The music played for Part One of the Spirit Festival was captivating, with its exaggerated changes of rhythm, but there’d been some capricious disparities that Morio, with his sensitive ears, couldn’t stand. (During Part One of the Spirit Festival, innocent young Ogi, too, had heard the music loud and clear as he and Mrs. Tsugane were trysting deep in the forest.) Ever since the incident, two days ago, Morio had been upset and didn’t seem able to recover. Ms. Tachibana said that during Part Two of the Spirit Festival she was going to make him lie down in Patron’s bedroom, ear plugs in place. Right after Part T
wo was finished, Patron would begin his sermon, but by that time it would be impossible for them to push their way through the dense crowds to get to their reserved seats.
Even after the rain cleared up it still wasn’t very hot, and the evening was pleasant. Just before Part Two of the Spirit Festival was to begin, Asa-san and her husband, the former junior high principal, had planted themselves in the special roped-off seating, where Ms. Tachibana and Morio would normally be, and the principal was explaining to Ogi about the music used in the Spirit Festival. The rhythm was the same you’d find in boat dances in fishing villages along the Shikoku coast and on the islands of the Inland Sea, he said, which lent credence to the legend that the pioneers who settled this land had rebuilt the boats that used to sail down the Maki and Kame rivers to the sea and used them to sail upstream.
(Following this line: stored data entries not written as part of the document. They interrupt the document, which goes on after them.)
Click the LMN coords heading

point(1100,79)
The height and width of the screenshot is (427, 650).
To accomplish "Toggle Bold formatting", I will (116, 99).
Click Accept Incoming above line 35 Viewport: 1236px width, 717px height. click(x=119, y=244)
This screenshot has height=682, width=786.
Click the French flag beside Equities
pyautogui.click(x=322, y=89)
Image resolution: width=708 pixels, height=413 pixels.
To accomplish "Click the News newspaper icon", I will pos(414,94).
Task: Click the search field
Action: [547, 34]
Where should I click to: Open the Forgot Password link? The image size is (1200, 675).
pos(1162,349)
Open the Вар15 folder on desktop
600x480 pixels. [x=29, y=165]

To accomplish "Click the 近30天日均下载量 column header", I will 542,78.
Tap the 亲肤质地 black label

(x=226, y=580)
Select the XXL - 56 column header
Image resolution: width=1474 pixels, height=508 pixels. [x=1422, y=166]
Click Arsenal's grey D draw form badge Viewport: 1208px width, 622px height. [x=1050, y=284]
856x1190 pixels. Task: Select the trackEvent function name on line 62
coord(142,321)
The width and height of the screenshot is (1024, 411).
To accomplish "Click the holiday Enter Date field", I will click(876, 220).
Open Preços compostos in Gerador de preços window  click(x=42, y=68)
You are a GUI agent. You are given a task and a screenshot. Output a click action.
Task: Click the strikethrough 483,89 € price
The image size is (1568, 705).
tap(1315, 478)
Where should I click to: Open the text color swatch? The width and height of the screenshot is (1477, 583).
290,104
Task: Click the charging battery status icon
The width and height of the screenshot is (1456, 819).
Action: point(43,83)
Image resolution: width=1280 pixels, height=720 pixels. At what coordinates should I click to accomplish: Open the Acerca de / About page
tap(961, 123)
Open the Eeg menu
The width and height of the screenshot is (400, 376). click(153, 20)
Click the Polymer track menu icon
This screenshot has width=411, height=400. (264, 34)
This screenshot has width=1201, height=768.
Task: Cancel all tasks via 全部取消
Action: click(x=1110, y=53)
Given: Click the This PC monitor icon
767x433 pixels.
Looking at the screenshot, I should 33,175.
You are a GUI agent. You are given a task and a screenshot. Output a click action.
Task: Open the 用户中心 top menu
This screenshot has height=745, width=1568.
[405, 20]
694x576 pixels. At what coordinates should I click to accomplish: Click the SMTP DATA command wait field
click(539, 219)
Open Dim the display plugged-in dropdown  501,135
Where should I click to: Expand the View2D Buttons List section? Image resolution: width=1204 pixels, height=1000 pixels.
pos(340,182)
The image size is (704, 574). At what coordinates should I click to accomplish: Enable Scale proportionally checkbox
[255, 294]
Since he’d left the office untended during his afternoon R and R, Ogi was busy until Part Two of the Spirit Festival began. With the Quiet Women using the chapel exclusively after 7 P.M. on this, the last day of the conference, he was inundated with one complaint after another.
The conference participants were planning to enjoy watching Part Two of the Spirit Festival from the seats set up on the path that circled the lake and then listen to Patron’s sermon. After that, some of them complained, shouldn’t all the believers be given equal access to the chapel for prayer? Another complaint came from a group that had been lined up in the courtyard, talking and waiting their turn to view the triptych, when the Technicians roughly pushed ahead of them.
Ogi also had to listen to one well-intentioned report. When Mr. Matsuo of the Fushoku temple heard that Ogi hadn’t seen Part One of the Spirit Festival, he described the whole thing to him from start to finish. Mr. Matsuo was in charge of lending out dolls, costumes, and props to the participants from his own temple and the Mishima Shrine, and he’d observed every detail.